Highlights include the wonderful reinterpretation of Ride of the Valkyries (by Steve Gray), John Williams showcases his trademark dextrous sound on Bach’s Fantasy and there is a fantastic version of Hoagy Carmichael’s Skylark, whilst Kevin Peek’s My Giselle is the only original track on the album.

The diversions into classical pieces are excellent and deconstructing the original and rebuilding it into a Sky sound pretty much shows the blueprint as to what the band were trying to achieve originally. With musicians as good as these 5, it is exciting to hear where they are going to take well known pieces.

‘Cadmium’, the first album of new material from the band since 1981’s ‘Sky 3’, and the last to feature founder member John Williams, was released in 1983 and, with the opening Troika (better known to millions as the basis of Greg Lake’s I believe In Father Christmas) adding festive cheer to the album, it does seem business as usual. Overshadowed as it was by Williams’ departure after recording, it has a lot of charm and plenty of Sky classics to endear it to the audience. It includes wonderful track from Herbie Flowers, the excellent Telex From Peru, whilst Steve Gray’s Son of Hotta does exactly what it says on the tin. Bonus tracks include an extended work out of Troika plus a blinding version of The Fool on the Hill.

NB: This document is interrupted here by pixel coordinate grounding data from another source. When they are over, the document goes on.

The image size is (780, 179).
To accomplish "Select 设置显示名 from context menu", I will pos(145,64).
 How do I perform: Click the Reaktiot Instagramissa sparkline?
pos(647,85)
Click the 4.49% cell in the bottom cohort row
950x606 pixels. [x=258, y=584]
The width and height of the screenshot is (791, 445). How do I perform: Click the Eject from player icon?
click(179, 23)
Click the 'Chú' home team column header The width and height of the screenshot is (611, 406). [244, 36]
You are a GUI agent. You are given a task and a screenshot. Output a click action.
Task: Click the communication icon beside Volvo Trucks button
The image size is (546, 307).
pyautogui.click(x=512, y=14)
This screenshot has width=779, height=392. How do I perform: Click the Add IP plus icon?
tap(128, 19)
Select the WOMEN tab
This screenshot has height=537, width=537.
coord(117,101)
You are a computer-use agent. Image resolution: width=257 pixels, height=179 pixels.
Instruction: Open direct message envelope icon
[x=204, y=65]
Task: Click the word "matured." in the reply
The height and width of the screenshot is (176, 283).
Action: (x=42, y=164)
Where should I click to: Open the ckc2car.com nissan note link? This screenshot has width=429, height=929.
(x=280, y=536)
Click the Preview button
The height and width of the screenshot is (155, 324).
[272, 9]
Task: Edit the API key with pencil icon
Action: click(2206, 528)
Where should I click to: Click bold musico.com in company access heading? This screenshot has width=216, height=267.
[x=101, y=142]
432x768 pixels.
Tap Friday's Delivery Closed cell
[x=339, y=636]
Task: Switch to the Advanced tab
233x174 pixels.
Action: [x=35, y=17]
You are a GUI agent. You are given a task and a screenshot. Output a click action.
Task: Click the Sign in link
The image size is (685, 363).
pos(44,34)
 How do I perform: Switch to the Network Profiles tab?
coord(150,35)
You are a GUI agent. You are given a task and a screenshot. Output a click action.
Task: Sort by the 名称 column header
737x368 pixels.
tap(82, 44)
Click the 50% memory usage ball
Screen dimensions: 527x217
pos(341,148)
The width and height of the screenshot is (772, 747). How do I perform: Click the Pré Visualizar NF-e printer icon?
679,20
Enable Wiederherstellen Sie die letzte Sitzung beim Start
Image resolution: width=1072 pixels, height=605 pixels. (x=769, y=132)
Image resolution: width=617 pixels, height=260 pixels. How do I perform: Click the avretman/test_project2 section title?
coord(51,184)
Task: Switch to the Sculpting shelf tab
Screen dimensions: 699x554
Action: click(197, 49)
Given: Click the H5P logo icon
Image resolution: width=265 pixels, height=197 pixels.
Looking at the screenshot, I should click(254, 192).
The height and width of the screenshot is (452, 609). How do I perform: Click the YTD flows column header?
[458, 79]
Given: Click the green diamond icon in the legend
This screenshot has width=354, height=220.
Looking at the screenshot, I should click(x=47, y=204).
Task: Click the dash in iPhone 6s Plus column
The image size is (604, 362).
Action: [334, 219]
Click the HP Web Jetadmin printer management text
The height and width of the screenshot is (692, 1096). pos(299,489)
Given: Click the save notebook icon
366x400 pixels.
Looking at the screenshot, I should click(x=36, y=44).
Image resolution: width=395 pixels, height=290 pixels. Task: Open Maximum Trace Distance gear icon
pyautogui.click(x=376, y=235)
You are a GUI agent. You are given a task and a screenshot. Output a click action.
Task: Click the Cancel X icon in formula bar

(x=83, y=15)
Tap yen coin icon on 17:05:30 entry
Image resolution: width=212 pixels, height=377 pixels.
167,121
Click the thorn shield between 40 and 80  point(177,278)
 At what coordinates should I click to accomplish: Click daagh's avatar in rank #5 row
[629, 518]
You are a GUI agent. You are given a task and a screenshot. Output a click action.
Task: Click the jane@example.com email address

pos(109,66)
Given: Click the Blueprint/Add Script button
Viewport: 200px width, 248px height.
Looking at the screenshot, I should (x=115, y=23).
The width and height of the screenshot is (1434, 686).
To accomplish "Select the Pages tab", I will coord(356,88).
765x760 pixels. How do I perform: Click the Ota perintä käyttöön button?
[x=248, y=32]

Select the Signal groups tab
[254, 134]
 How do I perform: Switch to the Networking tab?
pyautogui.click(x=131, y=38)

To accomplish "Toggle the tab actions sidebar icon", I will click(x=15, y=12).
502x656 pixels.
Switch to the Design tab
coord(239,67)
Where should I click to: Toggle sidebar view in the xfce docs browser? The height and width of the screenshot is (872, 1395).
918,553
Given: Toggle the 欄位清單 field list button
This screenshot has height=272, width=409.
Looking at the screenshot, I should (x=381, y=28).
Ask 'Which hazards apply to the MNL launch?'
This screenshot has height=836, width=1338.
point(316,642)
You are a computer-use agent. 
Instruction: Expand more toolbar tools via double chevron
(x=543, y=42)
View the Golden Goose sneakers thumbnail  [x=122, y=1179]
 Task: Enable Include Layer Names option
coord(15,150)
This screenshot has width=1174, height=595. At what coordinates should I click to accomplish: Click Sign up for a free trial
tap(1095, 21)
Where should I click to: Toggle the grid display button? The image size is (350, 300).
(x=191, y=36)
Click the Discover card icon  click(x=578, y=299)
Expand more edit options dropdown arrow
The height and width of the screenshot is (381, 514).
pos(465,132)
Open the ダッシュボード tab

Without a replacement for Williams, Sky continued as the core four piece with additional help from extra musicians to fill out the sound, this is obvious on 1985’s wonderful release ‘The Great Balloon Race’, probably one of the most misunderstood albums in the bands catalogue and, now 20 years on, the time is right to reappraise its status.

Having lost the big name from the band, as Williams was a massive draw (not to mention a key member of the song writing team), Sky could have collapsed and folded, instead they carried on with one of the most striking and original songs that have ever opened up an album, The Land sounds like nothing they had ever written before. With vocals from composer Tony Hymas (English composer best known for his work with Jeff Beck) and Clare Torry (best known for her work with Pink Floyd) this atmospheric and powerful song sets out Sky’s stall, influenced strongly by their time spent touring Australia.

The Land is inspired by the Aboriginal struggle whilst the title track is one of Herbie Flowers’ most memorable compositions, touring musicians Ron Asperey (on sax and flutes) & Lee Fothergill (guitar) help flesh out the sound and with the addition of pan pipes on some of the tracks, the additional instrumentation enhanced the key Sky sound. ‘The Great Balloon Race’ takes their sound and pushes it into a widescreen format, and is the sound of a band moving forward.

The final Sky studio album saw them head right back to their roots, a re-interpretation of classical music with rock orchestration and sees them joined by the Academy of St Martin’s in the Field to record the album, ‘Mozart’, released in 1987. Fry’s work with the academy was long standing (he played on the soundtrack to the film Amadeus) and, in conjunction with conductor Sir Neville Marriner, they planned and adapted a broad collection of Mozart material and interpreted it in the unique Sky way, with the key four-piece band embellished and enhanced by the orchestra.

Works like The Marriage of Figaro, Symphony No 34: last movement and Alla Turka: Rondo are all reworked and performed to perfection. Remastered here, the clarity of the interplay between the band and the orchestra is sublime.

The last gasp of a band who had been so peerless and innovative throughout the late 70’s and 1980’s, ‘Live at Nottingham’ captures the line up of Flowers, Fry, Gray, Hart and Peek on fine form, as they run through an almost ‘best of’ set, with the usual musical dexterity and power that they are well known for. With old favourites like Son of Hotta, Meheeco, Tuba Smarties and Toccata (previously unreleased on DVD – available here for the first time), this album rounds off a well packaged and excellent value set.